23,000 Fewer Doctors: A Raw Deal for Cubans

With this edition, focused on Primary Care, DIARIO DE CUBA begins an investigation into the Health sector on the Island.


Cuba is, today, the country with the most doctors per thousand inhabitants. There are, however, fewer and fewer health professionals on the island providing primary care. An analysis of the Public Health Statistical Yearbooks corroborates this contradiction, and Cubans' perception that they are dealing with a health system that does not correspond to that portrayed in the official propaganda.

In 2010 the number of doctors assigned to Family Clinics was 36,478, while in 2017 there were only 13,131; that is, a 64% drop in less than a decade.

Thus, we are witness to a scenario in which Cuba, with more doctors per thousand inhabitants (7.5) than countries like Sweden (4.2), Germany (4.1), the USA (2.6) and Japan (2.4) -according to 2014 data from the World Bank-, has decided to drastically cut primary care for the population.

Health and voluntarism

1984 was the year in which, on the initiative of Fidel Castro, and with the aim of taking health care to the entire country, the Cuban Government created the Family Doctor and Nurse Program.
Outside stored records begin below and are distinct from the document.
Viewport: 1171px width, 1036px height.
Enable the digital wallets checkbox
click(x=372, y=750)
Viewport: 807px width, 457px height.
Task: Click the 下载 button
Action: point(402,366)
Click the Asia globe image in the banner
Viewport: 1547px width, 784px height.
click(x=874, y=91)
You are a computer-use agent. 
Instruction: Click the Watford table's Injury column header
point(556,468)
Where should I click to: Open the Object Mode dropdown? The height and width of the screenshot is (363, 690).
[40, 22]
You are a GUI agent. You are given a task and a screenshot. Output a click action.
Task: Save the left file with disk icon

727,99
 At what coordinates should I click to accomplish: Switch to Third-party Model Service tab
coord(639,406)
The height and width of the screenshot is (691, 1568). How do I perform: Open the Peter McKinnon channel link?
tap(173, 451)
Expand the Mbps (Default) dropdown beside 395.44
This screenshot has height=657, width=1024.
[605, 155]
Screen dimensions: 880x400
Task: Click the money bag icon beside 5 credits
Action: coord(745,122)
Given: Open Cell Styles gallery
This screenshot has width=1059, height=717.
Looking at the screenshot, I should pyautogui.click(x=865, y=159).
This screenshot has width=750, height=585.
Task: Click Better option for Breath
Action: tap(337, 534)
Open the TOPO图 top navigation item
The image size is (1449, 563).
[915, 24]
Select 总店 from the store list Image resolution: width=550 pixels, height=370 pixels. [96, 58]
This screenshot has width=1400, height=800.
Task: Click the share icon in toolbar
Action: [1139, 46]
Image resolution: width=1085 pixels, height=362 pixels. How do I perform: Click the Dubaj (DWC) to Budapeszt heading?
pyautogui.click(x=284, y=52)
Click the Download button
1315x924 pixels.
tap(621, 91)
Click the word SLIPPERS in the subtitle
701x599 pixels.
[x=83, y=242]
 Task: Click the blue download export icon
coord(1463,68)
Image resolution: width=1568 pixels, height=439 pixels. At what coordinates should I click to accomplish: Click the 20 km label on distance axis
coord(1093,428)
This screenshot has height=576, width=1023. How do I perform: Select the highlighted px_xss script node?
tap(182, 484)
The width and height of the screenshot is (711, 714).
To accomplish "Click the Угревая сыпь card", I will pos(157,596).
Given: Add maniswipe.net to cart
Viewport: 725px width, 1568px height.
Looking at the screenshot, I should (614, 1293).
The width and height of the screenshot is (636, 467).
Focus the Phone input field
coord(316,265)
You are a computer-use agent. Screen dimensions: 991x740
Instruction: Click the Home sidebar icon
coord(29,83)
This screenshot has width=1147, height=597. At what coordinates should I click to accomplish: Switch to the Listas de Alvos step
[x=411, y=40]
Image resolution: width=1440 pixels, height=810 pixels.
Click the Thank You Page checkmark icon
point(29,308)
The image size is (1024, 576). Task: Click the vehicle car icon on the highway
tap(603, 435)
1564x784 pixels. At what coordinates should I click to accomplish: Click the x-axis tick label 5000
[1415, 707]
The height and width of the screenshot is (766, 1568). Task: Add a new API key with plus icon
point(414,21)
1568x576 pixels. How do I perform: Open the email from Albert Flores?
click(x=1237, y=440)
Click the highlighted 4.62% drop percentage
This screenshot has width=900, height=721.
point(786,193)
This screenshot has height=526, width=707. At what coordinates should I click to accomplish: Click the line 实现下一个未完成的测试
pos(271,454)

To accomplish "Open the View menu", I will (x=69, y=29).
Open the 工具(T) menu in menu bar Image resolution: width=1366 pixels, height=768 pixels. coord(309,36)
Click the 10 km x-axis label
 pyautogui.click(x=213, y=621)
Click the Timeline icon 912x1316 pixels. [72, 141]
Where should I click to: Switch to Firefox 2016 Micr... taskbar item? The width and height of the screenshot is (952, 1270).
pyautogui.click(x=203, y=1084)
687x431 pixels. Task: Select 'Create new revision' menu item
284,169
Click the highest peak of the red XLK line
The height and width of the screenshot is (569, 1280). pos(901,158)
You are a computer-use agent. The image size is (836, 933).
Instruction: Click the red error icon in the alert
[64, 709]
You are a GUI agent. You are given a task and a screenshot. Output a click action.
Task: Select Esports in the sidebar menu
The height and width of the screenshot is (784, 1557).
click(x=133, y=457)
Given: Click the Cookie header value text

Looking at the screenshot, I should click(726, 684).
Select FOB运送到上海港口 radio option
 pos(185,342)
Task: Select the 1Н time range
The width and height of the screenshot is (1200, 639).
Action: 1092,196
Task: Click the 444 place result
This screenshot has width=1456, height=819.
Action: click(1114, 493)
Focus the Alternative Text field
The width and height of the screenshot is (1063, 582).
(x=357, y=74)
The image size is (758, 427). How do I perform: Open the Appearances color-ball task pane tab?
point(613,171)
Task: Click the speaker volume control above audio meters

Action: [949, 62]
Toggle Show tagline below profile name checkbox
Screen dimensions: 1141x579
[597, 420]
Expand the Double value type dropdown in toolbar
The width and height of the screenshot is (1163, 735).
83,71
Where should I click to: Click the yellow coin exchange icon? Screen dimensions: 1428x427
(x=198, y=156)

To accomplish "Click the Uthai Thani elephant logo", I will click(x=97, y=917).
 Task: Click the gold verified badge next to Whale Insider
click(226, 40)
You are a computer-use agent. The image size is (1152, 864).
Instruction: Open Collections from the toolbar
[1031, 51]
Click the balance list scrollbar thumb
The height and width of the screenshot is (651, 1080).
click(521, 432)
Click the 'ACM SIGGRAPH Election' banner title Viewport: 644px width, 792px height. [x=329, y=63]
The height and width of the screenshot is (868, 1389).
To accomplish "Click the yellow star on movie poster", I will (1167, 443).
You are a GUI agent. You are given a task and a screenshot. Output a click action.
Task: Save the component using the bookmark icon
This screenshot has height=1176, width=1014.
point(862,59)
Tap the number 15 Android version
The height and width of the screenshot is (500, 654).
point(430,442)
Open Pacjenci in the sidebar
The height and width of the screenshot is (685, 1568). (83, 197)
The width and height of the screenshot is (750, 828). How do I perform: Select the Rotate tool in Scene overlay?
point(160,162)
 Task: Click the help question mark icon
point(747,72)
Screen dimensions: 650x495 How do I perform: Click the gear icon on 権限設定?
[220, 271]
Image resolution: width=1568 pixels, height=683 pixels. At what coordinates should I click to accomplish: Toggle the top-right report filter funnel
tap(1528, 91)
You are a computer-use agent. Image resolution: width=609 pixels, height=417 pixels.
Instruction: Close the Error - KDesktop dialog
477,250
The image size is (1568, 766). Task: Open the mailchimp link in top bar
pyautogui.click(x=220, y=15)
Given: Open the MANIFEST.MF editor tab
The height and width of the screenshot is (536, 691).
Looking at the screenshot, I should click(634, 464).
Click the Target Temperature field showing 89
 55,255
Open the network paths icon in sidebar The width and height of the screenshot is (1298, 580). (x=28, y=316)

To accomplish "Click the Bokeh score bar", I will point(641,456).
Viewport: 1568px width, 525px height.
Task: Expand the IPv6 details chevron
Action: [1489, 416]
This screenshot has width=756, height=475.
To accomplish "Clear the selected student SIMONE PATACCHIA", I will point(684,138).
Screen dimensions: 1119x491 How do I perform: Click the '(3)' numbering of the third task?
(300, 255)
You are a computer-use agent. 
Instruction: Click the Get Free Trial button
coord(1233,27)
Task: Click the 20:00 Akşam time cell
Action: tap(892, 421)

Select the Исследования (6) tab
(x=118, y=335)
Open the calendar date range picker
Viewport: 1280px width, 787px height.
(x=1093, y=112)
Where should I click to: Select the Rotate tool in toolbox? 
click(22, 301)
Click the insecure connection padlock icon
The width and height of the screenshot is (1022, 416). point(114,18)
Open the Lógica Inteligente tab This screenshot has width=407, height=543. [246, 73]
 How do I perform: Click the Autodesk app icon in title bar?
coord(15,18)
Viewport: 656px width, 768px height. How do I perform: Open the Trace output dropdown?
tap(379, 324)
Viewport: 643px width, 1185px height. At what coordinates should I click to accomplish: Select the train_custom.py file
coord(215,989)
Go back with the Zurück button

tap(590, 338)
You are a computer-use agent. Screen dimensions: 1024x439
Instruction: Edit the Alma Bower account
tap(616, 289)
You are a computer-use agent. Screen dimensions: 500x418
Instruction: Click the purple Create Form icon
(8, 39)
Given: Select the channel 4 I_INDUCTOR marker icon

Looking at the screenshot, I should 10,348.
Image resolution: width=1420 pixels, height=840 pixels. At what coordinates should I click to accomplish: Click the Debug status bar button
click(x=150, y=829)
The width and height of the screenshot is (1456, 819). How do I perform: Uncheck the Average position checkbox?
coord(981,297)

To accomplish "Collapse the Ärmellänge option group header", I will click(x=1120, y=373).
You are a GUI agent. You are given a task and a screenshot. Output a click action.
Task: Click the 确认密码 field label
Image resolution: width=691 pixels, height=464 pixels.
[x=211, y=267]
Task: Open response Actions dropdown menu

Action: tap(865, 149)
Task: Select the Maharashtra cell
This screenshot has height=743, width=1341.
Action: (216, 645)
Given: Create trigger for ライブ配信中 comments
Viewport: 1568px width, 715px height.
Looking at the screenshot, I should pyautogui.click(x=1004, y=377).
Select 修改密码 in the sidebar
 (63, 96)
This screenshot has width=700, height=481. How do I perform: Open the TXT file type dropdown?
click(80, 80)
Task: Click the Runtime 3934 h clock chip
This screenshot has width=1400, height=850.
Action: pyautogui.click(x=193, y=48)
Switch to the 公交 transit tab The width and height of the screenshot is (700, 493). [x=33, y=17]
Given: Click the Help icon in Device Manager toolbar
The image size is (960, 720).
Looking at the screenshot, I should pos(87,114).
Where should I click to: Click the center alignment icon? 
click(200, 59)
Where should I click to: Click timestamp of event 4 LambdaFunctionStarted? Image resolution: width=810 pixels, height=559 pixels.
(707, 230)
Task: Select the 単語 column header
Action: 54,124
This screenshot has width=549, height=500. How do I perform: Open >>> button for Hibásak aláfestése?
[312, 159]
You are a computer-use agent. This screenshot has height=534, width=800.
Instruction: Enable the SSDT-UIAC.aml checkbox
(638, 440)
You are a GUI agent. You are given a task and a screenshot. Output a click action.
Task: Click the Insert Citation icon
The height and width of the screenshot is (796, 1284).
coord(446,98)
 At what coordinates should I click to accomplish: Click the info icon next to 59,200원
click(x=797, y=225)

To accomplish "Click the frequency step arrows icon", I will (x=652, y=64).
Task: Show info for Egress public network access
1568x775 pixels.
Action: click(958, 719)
In 1987, the first specialists in Comprehensive General Medicine graduated, and ten years later, 18,090 practices, built in communities, towns and neighborhoods, had transformed the public health scenario at the national level.

According to the official version, thereafter hospital admissions were reduced thanks to preventive care. Likewise, the quality of prenatal care was increased, and vaccination coverage exceeded 98% ... these and other health indicators made the program an international benchmark. However, it lacked a sustainability plan.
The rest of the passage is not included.